HSBC reported a profit after tax of $8.4bn in H1 2021, a rise of over $3bn year-on-year, and profit before tax increased from $6.5bn to $10.8bn.

This was attributed to a fall in revenue reflecting 2020 interest rate reductions and lower markets and securities services revenue relative to a strong H1 2020. This was offset by releases in the bank’s expected credit losses and other credit impairment charges.

HSBC stated that all regions were profitable in H1 2021, particularly HSBC UK Bank, which recorded profit before tax of over $2.1bn.

However, reported revenue was down 4% to $25.6bn year-on-year, reflecting 2020 interest rate reductions and lower MSS revenue in global banking and markets.

Furthermore, in H1 2021 lending increased by $21.5bn on a reported basis, reflecting growth in wealth and personal banking, as well as commercial banking.

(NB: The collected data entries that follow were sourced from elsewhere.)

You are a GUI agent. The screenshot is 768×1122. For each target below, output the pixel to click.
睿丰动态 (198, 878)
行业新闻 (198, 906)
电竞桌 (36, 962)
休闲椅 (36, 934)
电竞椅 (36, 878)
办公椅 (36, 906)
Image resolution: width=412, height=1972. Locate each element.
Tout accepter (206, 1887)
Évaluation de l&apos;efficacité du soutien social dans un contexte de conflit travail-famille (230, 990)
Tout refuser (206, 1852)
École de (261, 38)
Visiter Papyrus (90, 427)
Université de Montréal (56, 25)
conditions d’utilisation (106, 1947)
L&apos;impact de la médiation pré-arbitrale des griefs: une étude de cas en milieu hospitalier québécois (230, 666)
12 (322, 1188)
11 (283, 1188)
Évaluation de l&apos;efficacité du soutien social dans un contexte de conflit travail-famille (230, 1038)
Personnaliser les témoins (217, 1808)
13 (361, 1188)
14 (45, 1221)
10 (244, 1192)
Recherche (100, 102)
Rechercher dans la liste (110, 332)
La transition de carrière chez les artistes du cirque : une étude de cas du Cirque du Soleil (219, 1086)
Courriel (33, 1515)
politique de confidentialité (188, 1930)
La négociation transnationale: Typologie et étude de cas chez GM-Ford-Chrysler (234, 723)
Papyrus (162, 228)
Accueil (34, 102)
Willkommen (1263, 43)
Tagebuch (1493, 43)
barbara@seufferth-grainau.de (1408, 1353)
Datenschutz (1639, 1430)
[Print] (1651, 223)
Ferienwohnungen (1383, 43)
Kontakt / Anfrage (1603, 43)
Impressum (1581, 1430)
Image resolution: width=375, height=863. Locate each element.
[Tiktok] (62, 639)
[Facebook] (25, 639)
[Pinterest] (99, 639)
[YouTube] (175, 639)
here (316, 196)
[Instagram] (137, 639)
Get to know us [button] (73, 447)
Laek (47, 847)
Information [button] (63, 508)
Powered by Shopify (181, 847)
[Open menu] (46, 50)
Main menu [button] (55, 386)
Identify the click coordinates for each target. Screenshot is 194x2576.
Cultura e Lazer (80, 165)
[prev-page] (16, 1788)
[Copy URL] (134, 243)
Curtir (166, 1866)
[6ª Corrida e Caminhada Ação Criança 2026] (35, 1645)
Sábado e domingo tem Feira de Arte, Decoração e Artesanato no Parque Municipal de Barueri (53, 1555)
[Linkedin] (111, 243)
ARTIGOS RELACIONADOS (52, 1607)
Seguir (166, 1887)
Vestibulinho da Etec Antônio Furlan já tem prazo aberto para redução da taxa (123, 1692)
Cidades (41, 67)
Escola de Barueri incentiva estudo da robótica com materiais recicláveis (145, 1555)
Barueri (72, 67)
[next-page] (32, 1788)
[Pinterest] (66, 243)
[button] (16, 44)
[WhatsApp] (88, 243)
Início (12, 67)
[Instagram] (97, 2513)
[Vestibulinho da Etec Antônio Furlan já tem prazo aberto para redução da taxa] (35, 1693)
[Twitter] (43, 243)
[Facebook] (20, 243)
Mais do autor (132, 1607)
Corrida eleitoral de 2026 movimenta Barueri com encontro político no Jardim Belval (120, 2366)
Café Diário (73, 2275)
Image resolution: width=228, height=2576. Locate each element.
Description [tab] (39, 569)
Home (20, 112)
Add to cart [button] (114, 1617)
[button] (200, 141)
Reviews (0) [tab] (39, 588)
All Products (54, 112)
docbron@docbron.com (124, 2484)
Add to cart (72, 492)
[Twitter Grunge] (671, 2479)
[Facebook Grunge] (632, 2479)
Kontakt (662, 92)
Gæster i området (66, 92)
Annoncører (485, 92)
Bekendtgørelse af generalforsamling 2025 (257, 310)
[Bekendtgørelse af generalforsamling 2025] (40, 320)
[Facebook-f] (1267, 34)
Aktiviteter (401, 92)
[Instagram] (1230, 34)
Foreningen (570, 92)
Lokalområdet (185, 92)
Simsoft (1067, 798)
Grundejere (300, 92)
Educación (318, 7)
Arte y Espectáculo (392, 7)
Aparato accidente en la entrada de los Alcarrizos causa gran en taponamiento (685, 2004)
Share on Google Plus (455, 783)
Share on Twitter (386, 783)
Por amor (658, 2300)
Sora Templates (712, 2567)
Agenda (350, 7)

The wealth and personal banking arm of HSBC made $3.864bn adjusted profit before tax in H1 2021, a 32.3% jump year-on-year, the highest rise of any side of the business.

Noel Quinn, group chief executive, said: “These are good results that reflect the return of growth in our main markets and marked progress in the execution of our strategy. We were profitable in every region in the first half of the year, supported by the release of expected credit loss provisions. Our lending pipeline began to translate into business growth in the second quarter and we further strengthened that pipeline during the half. This performance enables us to pay an interim dividend for the first six months of 2021.

“I’m pleased with the momentum generated around our growth and transformation plans, with good delivery against all four pillars of our strategy. In particular, we have taken firm steps to define the future of our US and continental Europe businesses, and further enhanced our global Wealth capabilities.

“We are focused on executing the growth and transformation plans we announced in February.”